D. O mere fancies! We seek and find on the present stage our own wants and passions, our own vexations, losses, and embarrassments.

P. It is your own poor pettifogging nature then, which you desire to have represented before you?—not human nature in its height and vigour? But surely you might find the former with all its joys and sorrows, more conveniently in your own houses and parishes.

D. True! but here comes a difference. Fortune is blind, but the poet has his eyes open, and is besides as complaisant as fortune is capricious. He makes every thing turn out exactly as we would wish it. He gratifies us by representing those as hateful or contemptible whom we hate and wish to despise.

P. (aside.) That is, he gratifies your envy by libelling your superiors.

D. He makes all those precise moralists, who affect to be better than their neighbours, turn out at last abject hypocrites, traitors, and hard-hearted villains; and your men of spirit, who take their girl and their glass with equal freedom, prove the true men of honour, and, (that no part of the audience may remain unsatisfied,) reform in the last scene, and leave no doubt in the minds of the ladies, that they will make most faithful and excellent husbands: though it does seem a pity, that they should be obliged to get rid of qualities which had made them so interesting! Besides, the poor become rich all at once; and in the final matrimonial choice the opulent and high-born themselves are made to confess; that VIRTUE IS THE ONLY TRUE NOBILITY, AND THAT A LOVELY WOMAN IS A DOWRY OF HERSELF!!

P. Excellent!
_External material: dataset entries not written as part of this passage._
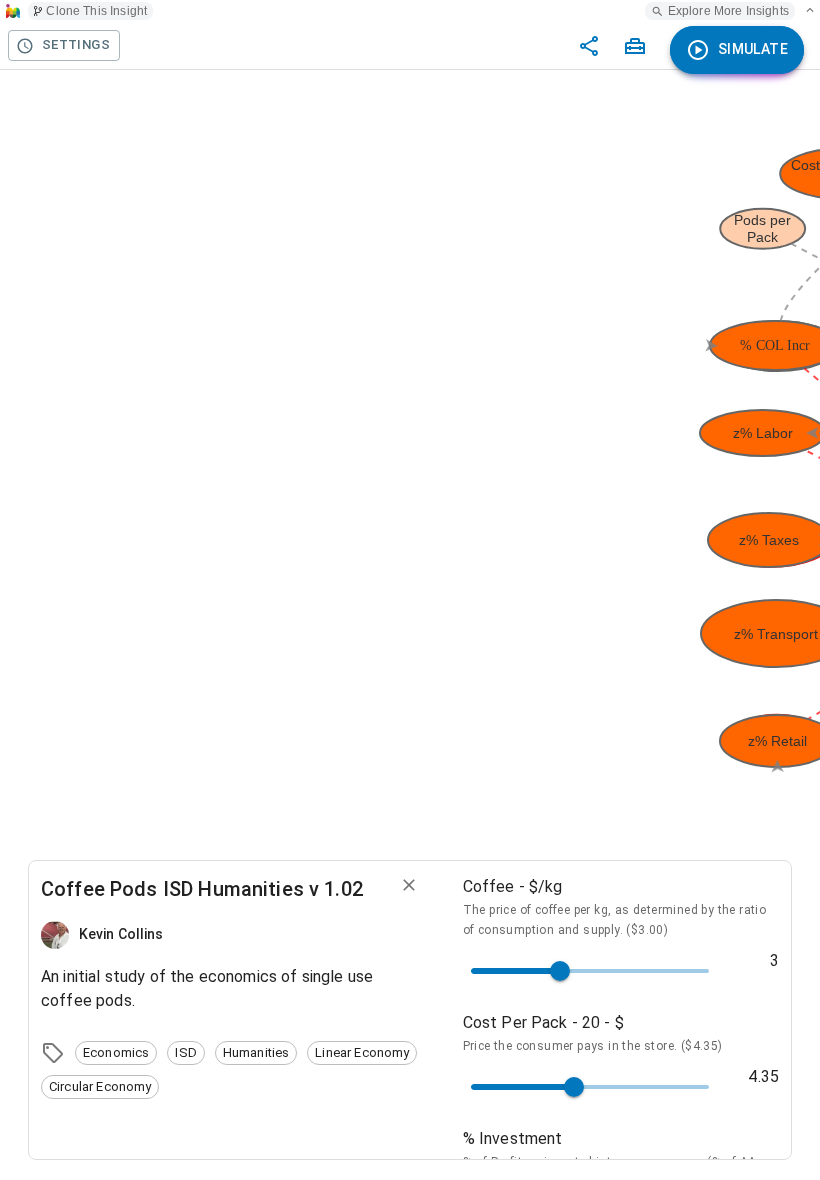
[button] (116, 1053)
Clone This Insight (96, 11)
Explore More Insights (728, 11)
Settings (76, 44)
But you have forgotten those brilliant flashes of loyalty, those patriotic praises of the King and Old England, which, especially if conveyed in a metaphor from the ship or the shop, so often solicit and so unfailingly receive the public plaudit! I give your prudence credit for the omission. For the whole system of your drama is a moral and intellectual Jacobinism of the most dangerous kind, and those common-place rants of loyalty are no better than hypocrisy in your playwrights, and your own sympathy with them a gross self-delusion. For the whole secret of dramatic popularity consists with you in the confusion and subversion of the natural order of things, their causes and their effects; in the excitement of surprise, by representing the qualities of liberality, refined feeling, and a nice sense of honour, (those things rather which pass among you for such), in persons and in classes of life where experience teaches us least to expect them; and in rewarding with all the sympathies, that are the dues of virtue, those criminals whom law, reason, and religion have excommunicated from our esteem!

And now—good night! Truly! I might have written this last sheet without having gone to Germany; but I fancied myself talking to you by your own fireside, and can you think it a small pleasure to me to forget now and then, that I am not there? Besides, you and my other good friends have made up your minds to me as I am, and from whatever place I write you will expect that part of my "Travels" will consist of excursions in my own mind.